**Goal of the exercise:**
Reproduce word for word the passage of the anniversary Mass post running from "Celebration!" down to "wasn't a dry eye.".

>> Start Source document

I think I shall have to go back again...

Wednesday, June 25, 2008

Celebration!

Yesterday evening, as the rain poured down and the darkness was more Octoberesque than midsummer, we were having a ball in the restored splendours of St Augustine's, Dumbarton. Kenny's anniversary bash was the most wonderful mix: a High Mass (singing everything that moved), Eastward-facing at the high altar (you can see the nave altar in the foreground), clergy everywhere. Fr Dougal twinkle-toed about with the thurible, Kenny sang dead in tune (they don't always, you know - it's interesting when the Sanctus begins in a completely different key from the preface), Fr Alex read the Gospel in his gorgeous dark-brown voice, and Mr B played what Kenny described as the "difficult bits" - the accompaniement to Merbecke - and sang the verses in the Taize psalm. There wasn't a dry eye.

>> End Source document
>> Start Supplied material

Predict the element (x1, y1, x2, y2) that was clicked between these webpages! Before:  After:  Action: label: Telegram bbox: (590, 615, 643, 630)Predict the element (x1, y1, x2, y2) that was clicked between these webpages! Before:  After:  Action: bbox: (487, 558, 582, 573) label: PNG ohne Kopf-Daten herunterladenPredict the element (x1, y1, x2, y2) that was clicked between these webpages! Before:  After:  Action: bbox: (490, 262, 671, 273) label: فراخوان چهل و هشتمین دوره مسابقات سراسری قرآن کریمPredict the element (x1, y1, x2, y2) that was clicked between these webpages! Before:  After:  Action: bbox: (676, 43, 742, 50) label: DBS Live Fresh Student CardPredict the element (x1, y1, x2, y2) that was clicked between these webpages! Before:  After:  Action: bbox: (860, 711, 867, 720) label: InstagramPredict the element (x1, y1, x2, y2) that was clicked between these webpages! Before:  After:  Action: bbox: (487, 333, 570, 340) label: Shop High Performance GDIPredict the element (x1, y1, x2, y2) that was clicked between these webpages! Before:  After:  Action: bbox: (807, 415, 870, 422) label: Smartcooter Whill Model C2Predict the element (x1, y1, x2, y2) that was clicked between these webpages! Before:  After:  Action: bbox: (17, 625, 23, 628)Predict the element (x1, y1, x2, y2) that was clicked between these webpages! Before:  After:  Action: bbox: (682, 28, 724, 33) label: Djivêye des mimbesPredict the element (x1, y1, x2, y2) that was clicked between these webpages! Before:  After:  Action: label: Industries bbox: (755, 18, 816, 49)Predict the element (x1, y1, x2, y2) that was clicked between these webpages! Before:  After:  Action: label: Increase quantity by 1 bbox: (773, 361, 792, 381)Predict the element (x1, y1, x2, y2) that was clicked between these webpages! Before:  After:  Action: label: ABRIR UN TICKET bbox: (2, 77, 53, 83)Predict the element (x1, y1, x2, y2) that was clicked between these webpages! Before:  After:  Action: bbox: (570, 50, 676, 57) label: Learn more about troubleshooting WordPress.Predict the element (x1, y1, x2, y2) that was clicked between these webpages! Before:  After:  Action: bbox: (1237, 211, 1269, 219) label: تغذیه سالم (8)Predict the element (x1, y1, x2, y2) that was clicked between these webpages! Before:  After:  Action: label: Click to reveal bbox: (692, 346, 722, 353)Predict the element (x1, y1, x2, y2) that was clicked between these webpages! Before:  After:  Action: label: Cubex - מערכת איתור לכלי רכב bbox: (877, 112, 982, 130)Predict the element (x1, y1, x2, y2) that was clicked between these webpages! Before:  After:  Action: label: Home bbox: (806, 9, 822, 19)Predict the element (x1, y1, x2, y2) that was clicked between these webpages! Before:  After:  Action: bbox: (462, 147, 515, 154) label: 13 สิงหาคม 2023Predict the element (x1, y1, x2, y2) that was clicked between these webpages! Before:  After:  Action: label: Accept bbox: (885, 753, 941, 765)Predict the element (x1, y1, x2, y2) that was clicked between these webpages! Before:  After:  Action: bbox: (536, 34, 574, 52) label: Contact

>> End Supplied material

**Solution to the exercise:**
Celebration!

Yesterday evening, as the rain poured down and the darkness was more Octoberesque than midsummer, we were having a ball in the restored splendours of St Augustine's, Dumbarton. Kenny's anniversary bash was the most wonderful mix: a High Mass (singing everything that moved), Eastward-facing at the high altar (you can see the nave altar in the foreground), clergy everywhere. Fr Dougal twinkle-toed about with the thurible, Kenny sang dead in tune (they don't always, you know - it's interesting when the Sanctus begins in a completely different key from the preface), Fr Alex read the Gospel in his gorgeous dark-brown voice, and Mr B played what Kenny described as the "difficult bits" - the accompaniement to Merbecke - and sang the verses in the Taize psalm. There wasn't a dry eye.